In some cases, there may be an easy fix, in other cases there may be a less-easy fix, and sometimes you may just have to find a reliable workaround for the problem. No matter how it turns out in your case, this guide will help you identify and deal with the most common problems shooters have with the 9mm Ruger EC9s.
Failure To Eject
A failure to eject can leave you with a jammed pistol and a stuck casing, and if the conditions are wrong enough that casing could be firmly stuck and unable to be freed up in the field. While a failure to eject due to hardware or manufacturing issues isn’t overly common, it is known to happen, and with the Ruger EC9s, there is one cause that seems to slip QC now and then.

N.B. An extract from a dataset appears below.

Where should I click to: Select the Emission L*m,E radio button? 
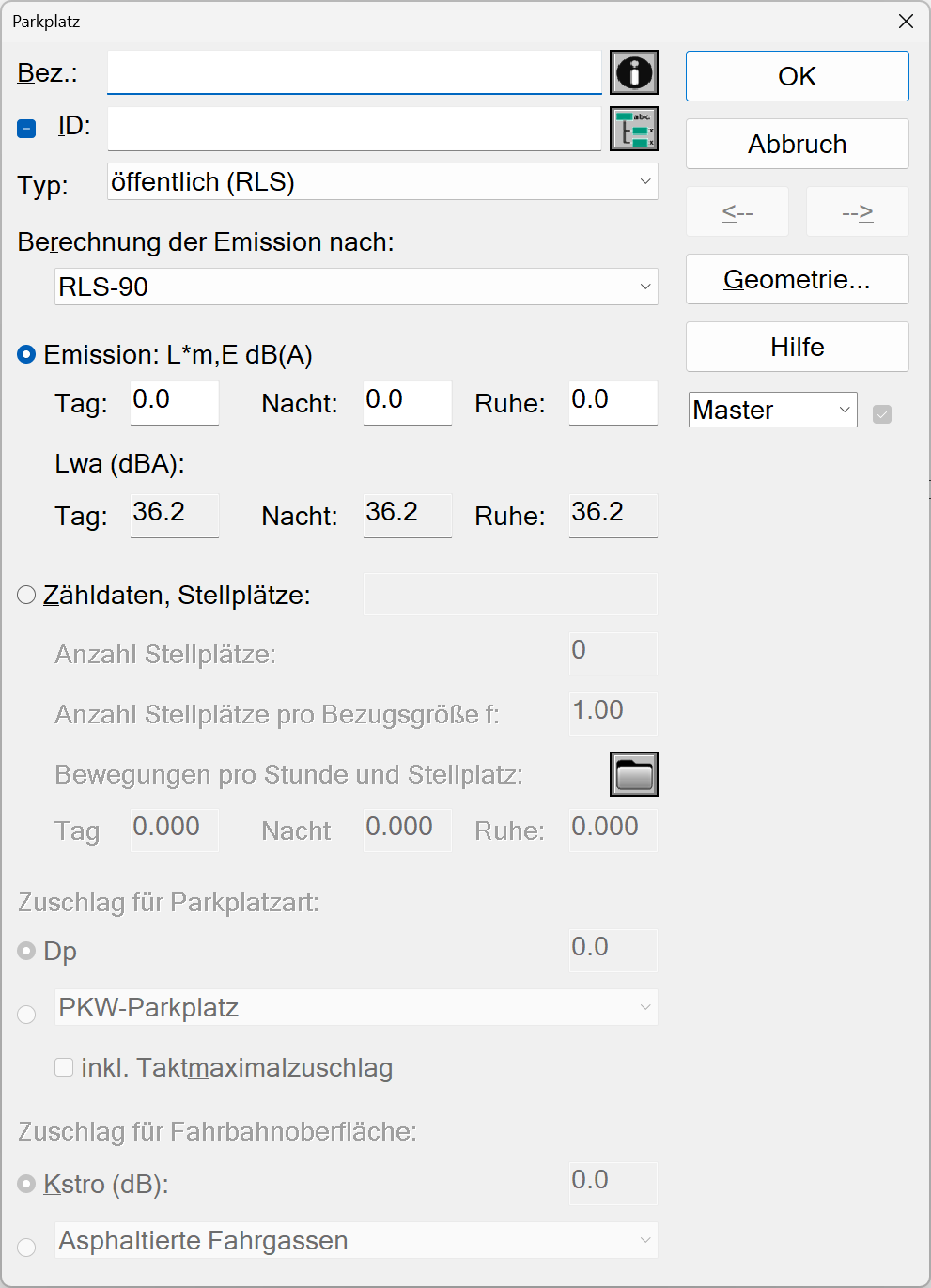point(26,354)
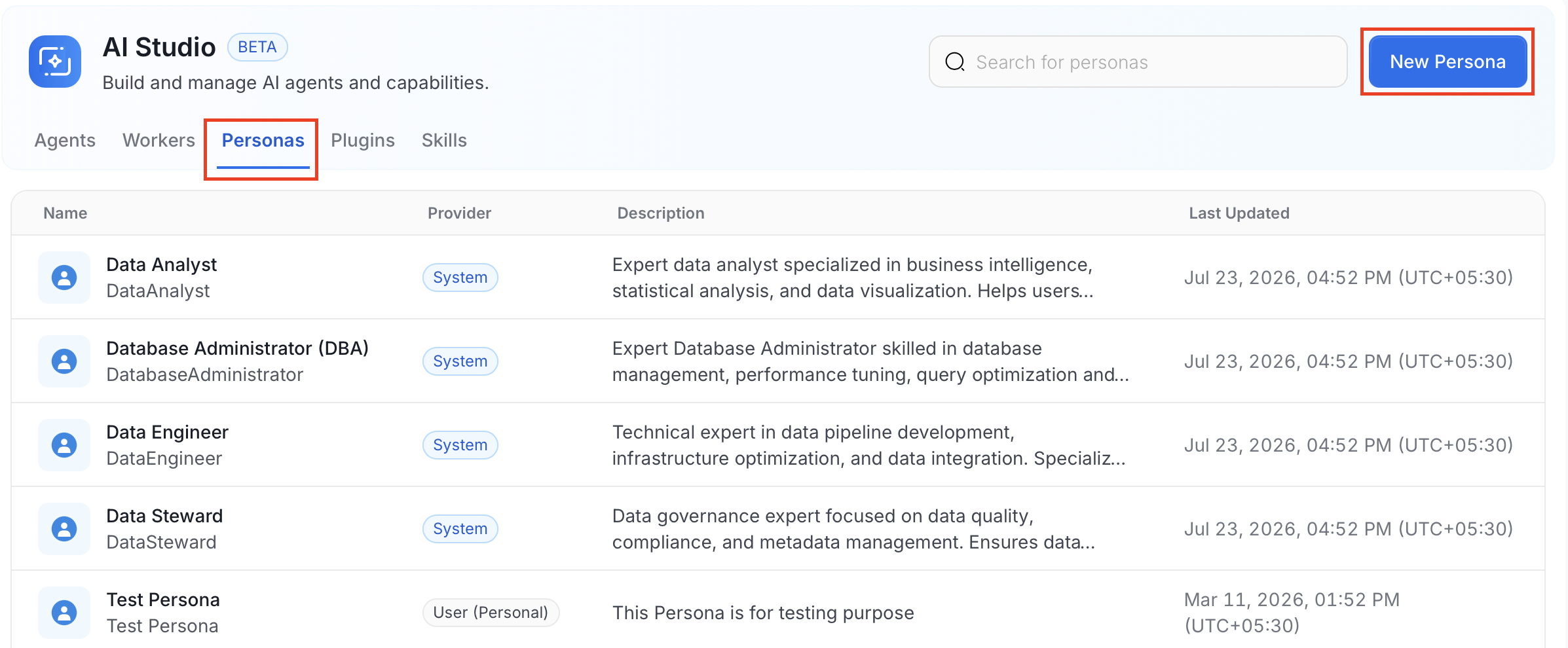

The problem is with the external extractor and how it cradles the end of the shell casing. In some cases, the inside edge of the extractor will not be squared enough and as a result, it will not hold the squared lip of the casing securely. If the inside angle of the extractor isn’t sharp enough, it will act as a ramp and the casing will be allowed to slip off, creating the failure-to-eject condition.
The solution can vary depending on the faculties and equipment available to you. If you have a gunsmith that will do work cheaply, it may be worth it to simply tear the gun down and bring them the extractor to adjust. They will need to re-square the inside angle and ensure that there is as close to a 90-degree angle on the extractor hook for it to function optimally.
In many cases, the owner of the gun can call Ruger customer service, and they will be able to offer a suitable solution. They may offer prepaid shipping, or if you bought the gun new they may just send you an entirely new slide assembly, or they may offer some other solution. This would be the most cost-effective way to get the gun fixed, but with that in mind, it may not be the fastest way.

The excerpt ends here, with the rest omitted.